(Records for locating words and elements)
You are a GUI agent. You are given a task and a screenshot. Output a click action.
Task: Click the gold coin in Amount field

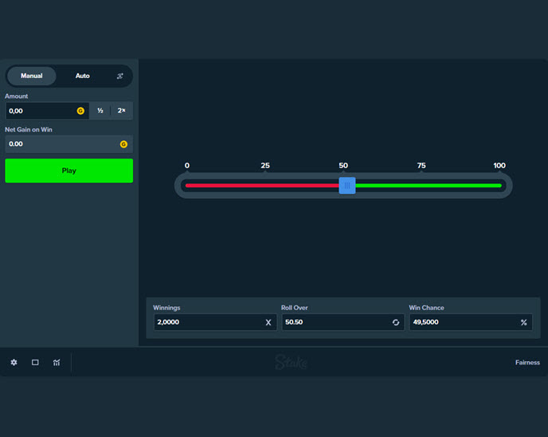coord(80,111)
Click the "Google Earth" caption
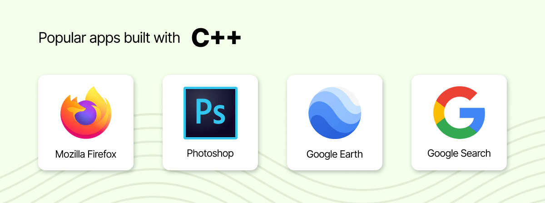Screen dimensions: 545x203 coord(335,154)
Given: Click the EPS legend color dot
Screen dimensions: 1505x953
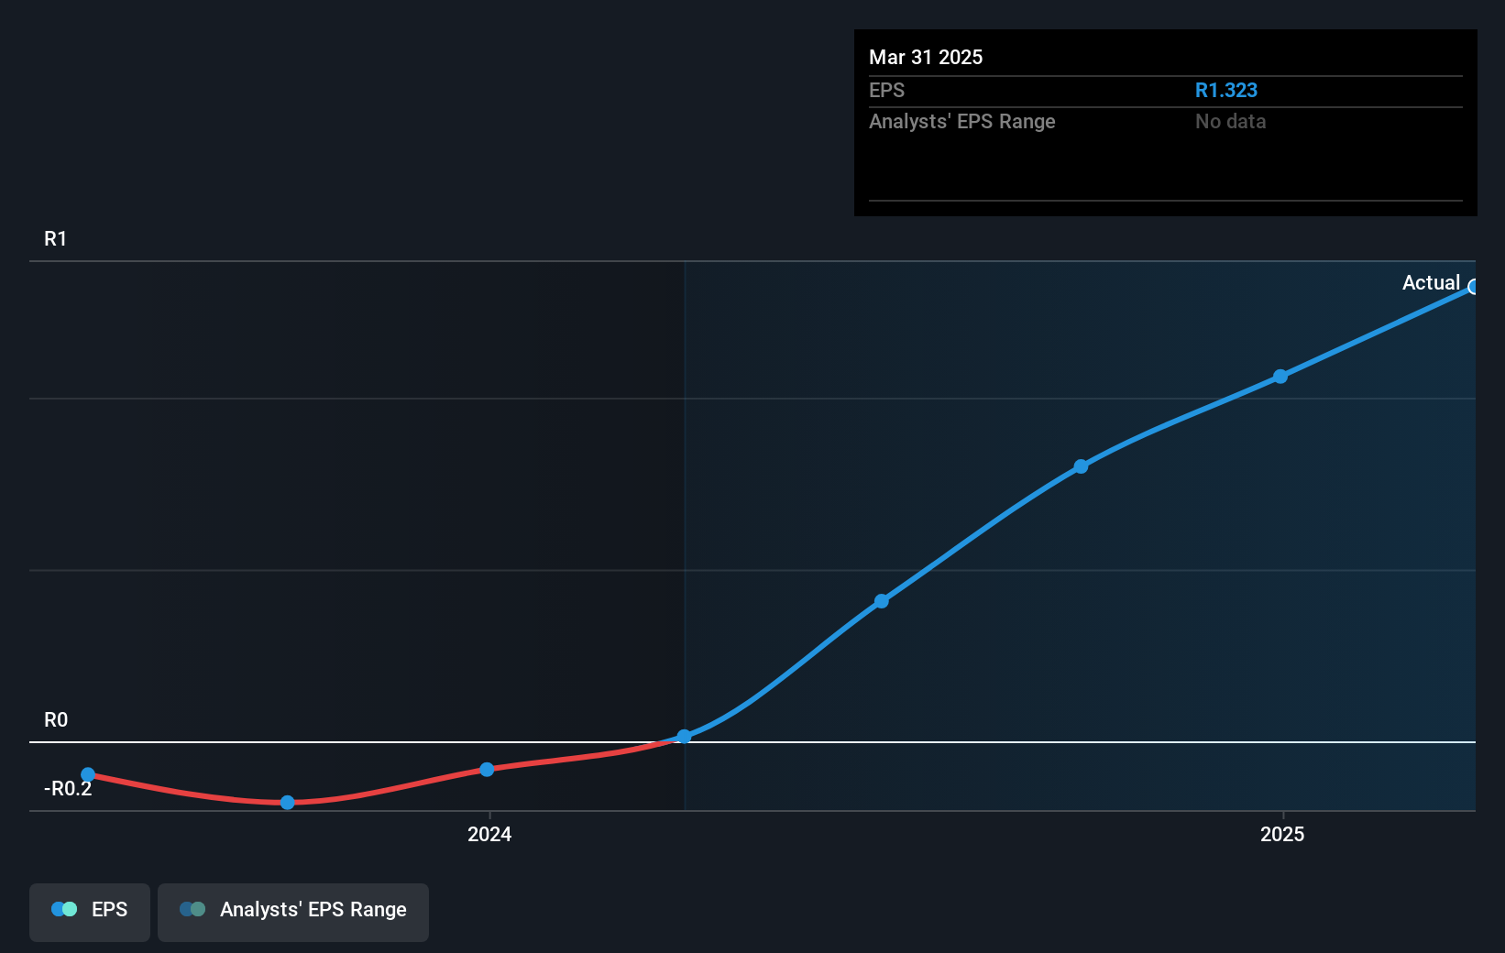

**WHAT NEEDS TO BE DONE:**
Copy every line of the data above exactly, but leave out the pictures.

**RESULT FOR THIS EXERCISE:**
You are a GUI agent. You are given a task and a screenshot. Output a click action.
Task: Click the gold coin in Amount field

coord(80,111)
Click the "Google Earth" caption
Screen dimensions: 545x203 coord(335,154)
Given: Click the EPS legend color dot
Screen dimensions: 1505x953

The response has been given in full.